Glossary: Session States vs Job States

This project manages two distinct state domains that are often confused:

Session States (YAML — .mam/agent-sessions.yaml)

Managed by .agents/skills/lib.sh and the 6 multi-agent-mux-* skills. Valid values (see lib.sh valid-status set):

State Meaning Set by
running tmux session active, agent running create, resume
stopped deliberately stopped via --capture-id/--reason/--graceful; conversation preserved for resume stop (STOP mode)
terminated hard-killed via --mode hard; tmux session destroyed stop (hard mode), monitor reconcile
archived soft-stopped via --mode soft; tmux left alive, YAML-only update stop (soft mode)

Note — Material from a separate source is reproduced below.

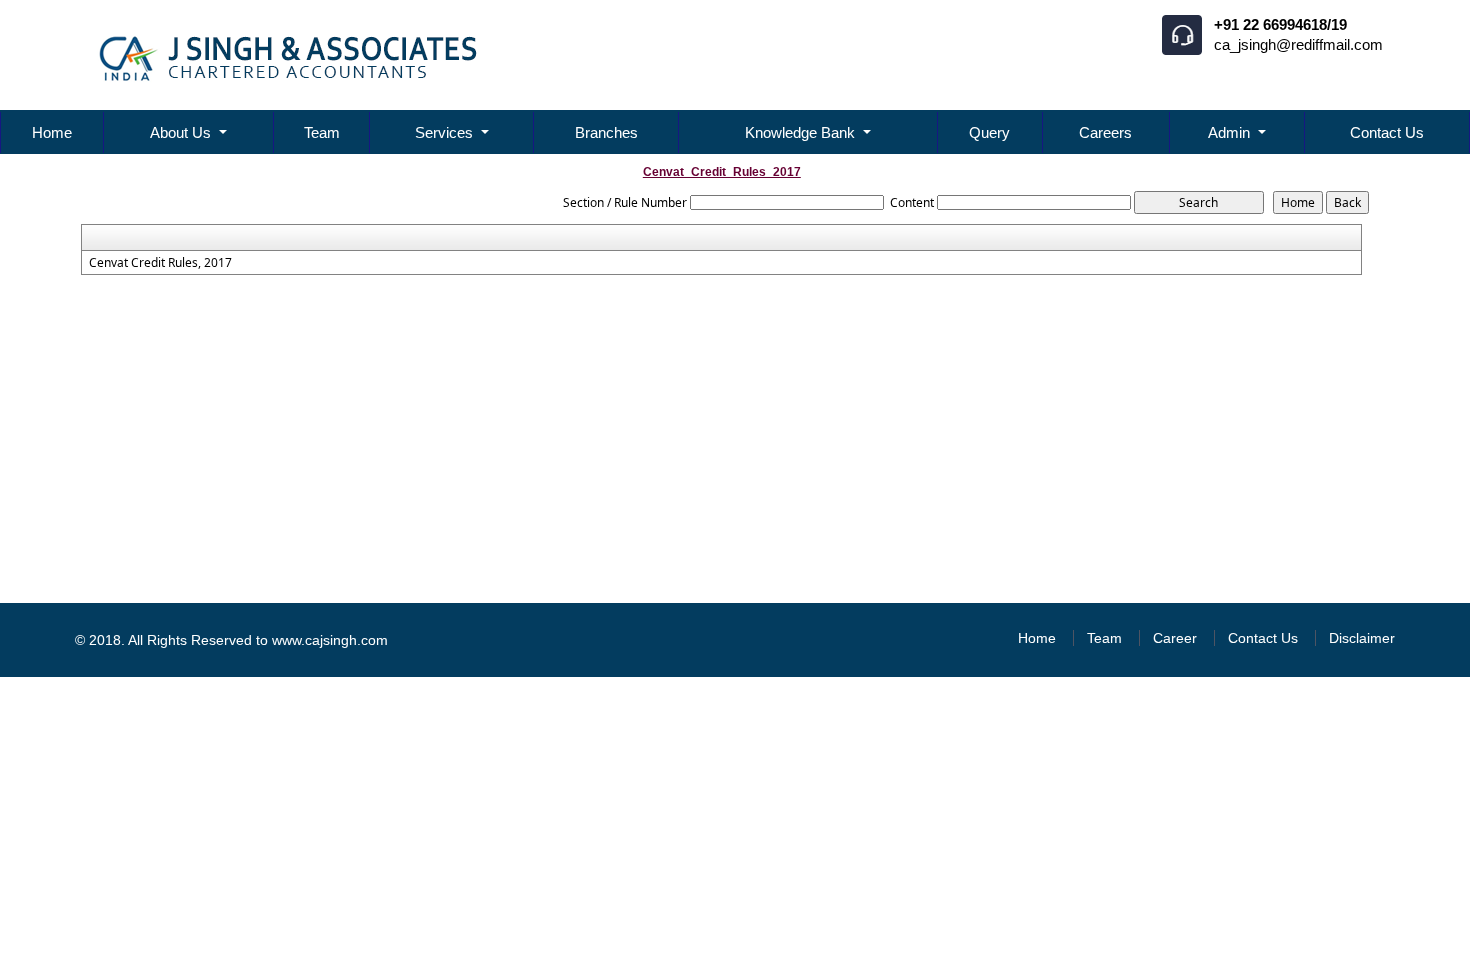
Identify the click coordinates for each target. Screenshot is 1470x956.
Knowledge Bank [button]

Job States (Registry — .mam/jobs/<id>.json)

Managed by .agents/skills/multi-agent-mux-delegate-job/scripts/registry.py. Valid values:

State Meaning Set by
pending job registered, agent not yet started registry.py register
running agent picked up the job, publishing events publish_event.py --event started
completed terminal event — agent finished successfully publish_event.py --event completed
error terminal event — agent failed publish_event.py --event error
cancelled job cancelled by orchestrator registry.py cancel

Key distinction: Session states track the tmux container lifecycle (create→stop→resume). Job states track the delegated work lifecycle (submit→run→complete/error). A single session can host multiple sequential jobs; a job runs within exactly one session.